Es fehlen zudem konkrete Aussagen und Belege dafür in welchem Umfang und in welchen Bereichen positive Effekte durch TTIP erwartet werden. Es wird von substantiellen Vorteilen für die exportorientierte Wirtschaft ausgegangen, ohne zu sagen worin diese liegen sollen. Diese Behauptungen werden aber ohne jegliche Berechnungen wie z. B. Zahlen zur Beschäftigung oder der Beitrag zur Wirtschaftsleistung, o. ä. begründet. Es bleiben somit leere Behauptungen, die von den Befürwortern übernommen wurden. Selbst die EU-Kommission und der Bund der Deutschen Industrie (BDI) haben unlängst ihre positiven Wachstums- und Wohlstandsprognosen, die von TTIP ausgehen sollen zurücknehmen müssen. Sie hatten behauptet, TTIP werde europaweit zu einem jährlichen Wirtschaftswachstum von rund 100 Mrd. Euro bzw. einem über 10 Jahre verteilten Wirtschaftswachstum von insgesamt 0,5 % führen. Das diese in der zugrundeliegenden Studie nur als einmalige Effekte bei vollständiger Liberalisierung und nicht als jährliche Effekte beschrieben ist wurde lange Zeit übersehen.

Ausgeblendet wird zudem, welche Konsequenzen das Freihandelsabkommen haben könnte, wenn dies zu Konflikten mit anderen Handelspartnern etwa China, Indien, Brasilien oder anderen großen Schwellenländern führen würde. Um die Chancen bewerten zu können müssen auch mögliche Schäden und Risiken betrachtet werden.

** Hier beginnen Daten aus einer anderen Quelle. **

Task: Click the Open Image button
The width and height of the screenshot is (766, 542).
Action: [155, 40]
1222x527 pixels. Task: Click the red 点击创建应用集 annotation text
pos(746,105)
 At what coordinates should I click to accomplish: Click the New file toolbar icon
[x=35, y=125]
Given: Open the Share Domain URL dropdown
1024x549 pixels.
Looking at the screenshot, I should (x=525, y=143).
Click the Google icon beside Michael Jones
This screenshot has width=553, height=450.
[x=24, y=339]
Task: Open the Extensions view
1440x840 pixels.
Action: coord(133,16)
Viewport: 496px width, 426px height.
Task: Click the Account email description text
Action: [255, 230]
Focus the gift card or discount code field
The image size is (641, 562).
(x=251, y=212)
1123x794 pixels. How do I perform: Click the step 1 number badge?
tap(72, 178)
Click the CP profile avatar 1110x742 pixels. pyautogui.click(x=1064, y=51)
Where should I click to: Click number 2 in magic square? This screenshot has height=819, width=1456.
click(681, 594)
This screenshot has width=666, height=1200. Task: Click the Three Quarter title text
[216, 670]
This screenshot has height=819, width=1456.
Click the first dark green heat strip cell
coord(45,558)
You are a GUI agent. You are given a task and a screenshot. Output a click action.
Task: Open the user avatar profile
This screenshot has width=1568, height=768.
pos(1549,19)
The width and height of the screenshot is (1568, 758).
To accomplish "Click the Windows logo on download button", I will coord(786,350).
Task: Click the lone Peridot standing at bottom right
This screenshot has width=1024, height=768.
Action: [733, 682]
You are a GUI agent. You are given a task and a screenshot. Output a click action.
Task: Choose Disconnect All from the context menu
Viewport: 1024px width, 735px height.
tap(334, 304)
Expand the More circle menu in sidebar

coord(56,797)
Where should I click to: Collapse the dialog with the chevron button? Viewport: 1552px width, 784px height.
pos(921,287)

Als Chance wird zudem gesehen globale Maßstäbe - auch im Hinblick auf Schutzvorschriften sowie faire und nachhaltige Handelsregeln zu schaffen. Bei den Verhandlungen geht es um die Abschaffung von Handelshemmnissen und somit um knallharte Wirtschaftsinteressen, insbesondere der großen, international agierenden Unternehmen und Konzerne. Schutzvorschriften werden als nichttarifäre Handelshemmnisse gesehen und sollen so angepasst werden, dass sie die Wirtschaftsinteressen nicht behindern. Die Logik des Verhandlungsprozesses kann nicht einfach umgedreht werden. Nicht umsonst werden Gesetze, Verordnungen und ähnliche Regelungen in demokratische legitimierten Parlamenten und Gremien beschlossen und sind nicht Ergebnis von Verhandlungsprozessen.

Sicherung des bestehenden Schutzniveaus

Neben den Chancen formuliert die Landesregierung einige Anforderungen, welche TTIP erfüllen muss, damit die Landesregierung dem Abkommen im Bundesrat zustimmen kann. Forderungen sind: Keine Abstriche bei geltenden Standards, Verbesserungen müssen möglich sein und es gibt die Hoffnung auf gemeinsame bessere Lösungen durch TTIP.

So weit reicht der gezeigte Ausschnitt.